If you close this page, the benchmark run automatically pauses. You can resume the test when you reopen the page.

Interpret ratings

The following criteria determine how Genie responses are rated:

Condition

Rating

Genie generates SQL that exactly matches the provided SQL Answer

Good

Genie generates a result set that exactly matches the result set produced by the SQL Answer

Good

Genie generates a result set that includes extra columns compared to the result set produced by the SQL Answer

Good

Genie generates a result set with the same data as the SQL Answer but sorted differently

Good

Genie generates a result set with numeric values that round to the same 4 significant digits as the SQL Answer

Good

Genie generates SQL that produces an empty result set or returns an error

Bad

Genie generates a single cell result that's different from the single cell result produced by the SQL Answer

Bad

Manual review needed: Responses are marked with this label when Genie cannot assess correctness or when Genie-generated query results do not contain an exact match with the results from the provided SQL Answer. Any benchmark questions that do not include a SQL Answer must be reviewed manually.

Access benchmark evaluations

You can access all of your benchmark evaluations to track accuracy in your Genie space over time. When you open a space's Benchmarks, a timestamped list of evaluation runs appears in the Evaluations tab. If no evaluation runs are found, see Add benchmark questions or Run benchmark questions.

Evaluations screen as described in the text that follows.

The Evaluations tab shows an overview of evaluations and their performance reported in the following categories:

Evaluation name: A timestamp that indicates when an evaluation run occured. Click the timestamp to see details for that evaluation. Execution status: Indicates if the evaluation is completed, paused, or unsuccessful. If an evaluation run includes benchmark questions that do not have predefined SQL answers, it is marked for review in this column. Accuracy: A numeric assessment of accuracy across all benchmark questions. For evaluation runs that require manual review, an accuracy measure appears only after those questions have been reviewed. Created by: Indicates the name of the user who ran the evaluation.

Review individual evaluations

You can review individual evaluations to get a detailed look at each response.
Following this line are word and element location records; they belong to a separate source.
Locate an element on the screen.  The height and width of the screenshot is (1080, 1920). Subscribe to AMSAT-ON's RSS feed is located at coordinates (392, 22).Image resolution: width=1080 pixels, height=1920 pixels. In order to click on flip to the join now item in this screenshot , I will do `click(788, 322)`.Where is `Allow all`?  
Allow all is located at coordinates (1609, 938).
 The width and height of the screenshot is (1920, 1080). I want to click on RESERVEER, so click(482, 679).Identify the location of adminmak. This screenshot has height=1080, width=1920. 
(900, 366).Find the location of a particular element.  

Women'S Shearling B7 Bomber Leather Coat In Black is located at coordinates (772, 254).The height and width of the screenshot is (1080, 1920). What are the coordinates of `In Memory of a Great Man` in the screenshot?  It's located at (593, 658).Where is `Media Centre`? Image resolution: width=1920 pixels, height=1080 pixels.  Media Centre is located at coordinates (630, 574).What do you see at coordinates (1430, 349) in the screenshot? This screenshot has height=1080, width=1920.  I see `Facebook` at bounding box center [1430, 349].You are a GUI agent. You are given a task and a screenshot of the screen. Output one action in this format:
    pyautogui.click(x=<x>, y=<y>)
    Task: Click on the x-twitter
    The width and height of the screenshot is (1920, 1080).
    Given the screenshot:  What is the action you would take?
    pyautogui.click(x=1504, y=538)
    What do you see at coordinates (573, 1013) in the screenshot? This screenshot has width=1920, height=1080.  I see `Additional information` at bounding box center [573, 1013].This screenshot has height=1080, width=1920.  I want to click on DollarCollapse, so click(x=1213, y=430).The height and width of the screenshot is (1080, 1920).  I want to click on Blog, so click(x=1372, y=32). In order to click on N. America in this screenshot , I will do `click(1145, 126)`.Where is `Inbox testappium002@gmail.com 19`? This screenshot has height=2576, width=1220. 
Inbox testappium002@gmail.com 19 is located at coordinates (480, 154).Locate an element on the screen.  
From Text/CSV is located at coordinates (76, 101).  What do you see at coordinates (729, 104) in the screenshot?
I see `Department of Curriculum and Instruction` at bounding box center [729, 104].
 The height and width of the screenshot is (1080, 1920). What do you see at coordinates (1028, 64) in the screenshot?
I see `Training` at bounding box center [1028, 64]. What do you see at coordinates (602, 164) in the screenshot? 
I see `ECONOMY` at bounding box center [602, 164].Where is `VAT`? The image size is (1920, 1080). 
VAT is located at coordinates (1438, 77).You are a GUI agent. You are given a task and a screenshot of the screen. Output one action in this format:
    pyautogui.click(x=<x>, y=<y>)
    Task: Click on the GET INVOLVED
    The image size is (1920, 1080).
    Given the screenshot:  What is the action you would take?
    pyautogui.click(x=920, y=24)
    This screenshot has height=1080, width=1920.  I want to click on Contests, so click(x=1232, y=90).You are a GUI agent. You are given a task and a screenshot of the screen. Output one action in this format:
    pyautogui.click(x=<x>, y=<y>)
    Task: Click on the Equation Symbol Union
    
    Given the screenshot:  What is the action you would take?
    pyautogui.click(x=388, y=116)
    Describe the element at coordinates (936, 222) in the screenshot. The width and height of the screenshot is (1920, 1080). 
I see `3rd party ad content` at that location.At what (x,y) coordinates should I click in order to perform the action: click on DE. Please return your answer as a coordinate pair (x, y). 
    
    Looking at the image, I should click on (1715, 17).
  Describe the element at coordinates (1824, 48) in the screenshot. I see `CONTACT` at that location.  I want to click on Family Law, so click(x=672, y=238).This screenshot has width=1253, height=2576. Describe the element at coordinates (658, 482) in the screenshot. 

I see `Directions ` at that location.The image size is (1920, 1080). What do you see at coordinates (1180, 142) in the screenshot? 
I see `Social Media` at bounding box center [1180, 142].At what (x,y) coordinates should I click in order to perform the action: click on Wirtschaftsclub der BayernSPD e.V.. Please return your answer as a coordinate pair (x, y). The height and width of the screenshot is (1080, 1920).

You can edit the assessment for any question and update any items that need manual review.

To review individual evaluations:

  1. Click the Kebab menu icon. kebab menu in the upper-right corner of the Genie space. Then, click Benchmarks.

  2. Click the timestamp for any evaluation in the Evaluation name column to open a detailed view of that test run.

    A screen that shows the results of a single evaluation run. All questions are listed on the left. If applicable, individual questions are shown on the right with the model output and the ground truth output.

  3. Click a question near the left side of the screen to see the associated details. Use the evaluation detail screen perform the next steps.

  4. Review and compare the Model output response with the Ground truth response.

    note

    The results of these responses appear in the the evaluation details for one week. After one week, the results are no longer visible. The generated SQL statement and the example SQL statement remain.

  5. Click the Edit icon on the label to edit the assessment.

    Mark each result as Good or Bad to get an accurate score for this evaluation.